The divorce court entered an order. 1) Wife’s maintenance was to terminate on her 66th birthday. This was when she was eligible for full social security benefits. 2) Husband’s 401(k) retirement account was to be liquidated in part to pay attorney’s fees. 3) Husband is to contribute to Wife’s attorney’s fees. 4) Husband’s later motion to modify maintenance to a lower amount is denied. Both parties appealed. The Appellate Court reversed in part.

1)There was no evidence to support terminating the Wife’s maintenance on her 66th birthday. The evidence showed that the wife would not be able to support herself. She may require permanent maintenance. The judgment should provide that the determination be made at that time. The trial court terminated maintenance without knowing anything about the parties’ financial circumstances at the time that the Wife reaches age 66.
• • •
Task list ▸
• a. Transcribe the divorce appeal summary from "The divorce court" to "reversed in part.".
• b. Please write the next part of the divorce appeal summary, picking up right after its final sentence.

Given data ▸
• • •
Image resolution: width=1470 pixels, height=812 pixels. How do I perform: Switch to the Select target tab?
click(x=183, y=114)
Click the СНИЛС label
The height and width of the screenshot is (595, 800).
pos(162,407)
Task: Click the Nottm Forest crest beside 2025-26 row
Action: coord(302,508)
• • •
Answers provided ▸
• a.
The divorce court entered an order. 1) Wife’s maintenance was to terminate on her 66th birthday. This was when she was eligible for full social security benefits. 2) Husband’s 401(k) retirement account was to be liquidated in part to pay attorney’s fees. 3) Husband is to contribute to Wife’s attorney’s fees. 4) Husband’s later motion to modify maintenance to a lower amount is denied. Both parties appealed. The Appellate Court reversed in part.

• b.
2) Husband’s 401k should not have been liquidated in part to pay interim attorney fees. Retirement accounts are exempt under Section 12-1006 of the Code of Civil Procedure.

3) Wife not entitled to have Husband contribute to her attorney fees. She must show her own inability to pay the fees. She must show that he is able to pay her fees. The evidence supported Husband also did not have the ability to pay fees.

4) Husband’s motion to modify maintenance was based on his alleged change in employment status. There was no objective evidence of his bad back condition other than the husband’s self-reporting of symptoms. The court considered the Husband’s pattern of not paying support in its finding of bad faith.